Exercise task
Copy out the items starting with the line containing "Image resolution: width=2184" and going on through the line containing "I want to click on tools, so", both of those lines included, with no changes.

--- START Dataset content ---

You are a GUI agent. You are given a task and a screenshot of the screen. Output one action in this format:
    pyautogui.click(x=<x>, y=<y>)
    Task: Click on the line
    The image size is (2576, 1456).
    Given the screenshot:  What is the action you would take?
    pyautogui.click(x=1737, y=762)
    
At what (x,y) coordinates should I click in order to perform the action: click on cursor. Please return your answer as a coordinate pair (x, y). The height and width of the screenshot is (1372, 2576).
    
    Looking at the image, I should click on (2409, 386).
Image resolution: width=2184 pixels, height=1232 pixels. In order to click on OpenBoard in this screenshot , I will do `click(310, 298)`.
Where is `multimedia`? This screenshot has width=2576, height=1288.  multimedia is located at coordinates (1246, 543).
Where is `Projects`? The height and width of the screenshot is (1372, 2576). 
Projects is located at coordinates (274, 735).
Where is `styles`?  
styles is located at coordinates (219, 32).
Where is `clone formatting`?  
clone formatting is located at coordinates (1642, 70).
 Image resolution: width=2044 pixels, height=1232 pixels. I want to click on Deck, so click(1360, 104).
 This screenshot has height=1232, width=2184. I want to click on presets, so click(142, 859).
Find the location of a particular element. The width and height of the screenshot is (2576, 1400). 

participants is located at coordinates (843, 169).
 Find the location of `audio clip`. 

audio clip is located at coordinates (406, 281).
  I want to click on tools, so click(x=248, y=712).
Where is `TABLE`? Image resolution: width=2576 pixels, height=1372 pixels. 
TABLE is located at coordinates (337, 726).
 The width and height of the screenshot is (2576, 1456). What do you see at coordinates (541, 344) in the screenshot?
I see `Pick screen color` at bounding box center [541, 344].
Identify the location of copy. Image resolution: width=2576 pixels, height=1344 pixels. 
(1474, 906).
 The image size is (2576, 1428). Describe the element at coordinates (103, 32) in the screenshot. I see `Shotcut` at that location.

--- END Dataset content ---

The result
Image resolution: width=2184 pixels, height=1232 pixels. In order to click on OpenBoard in this screenshot , I will do `click(310, 298)`.
Where is `multimedia`? This screenshot has width=2576, height=1288.  multimedia is located at coordinates (1246, 543).
Where is `Projects`? The height and width of the screenshot is (1372, 2576). 
Projects is located at coordinates (274, 735).
Where is `styles`?  
styles is located at coordinates (219, 32).
Where is `clone formatting`?  
clone formatting is located at coordinates (1642, 70).
 Image resolution: width=2044 pixels, height=1232 pixels. I want to click on Deck, so click(1360, 104).
 This screenshot has height=1232, width=2184. I want to click on presets, so click(142, 859).
Find the location of a particular element. The width and height of the screenshot is (2576, 1400). 

participants is located at coordinates (843, 169).
 Find the location of `audio clip`. 

audio clip is located at coordinates (406, 281).
  I want to click on tools, so click(x=248, y=712).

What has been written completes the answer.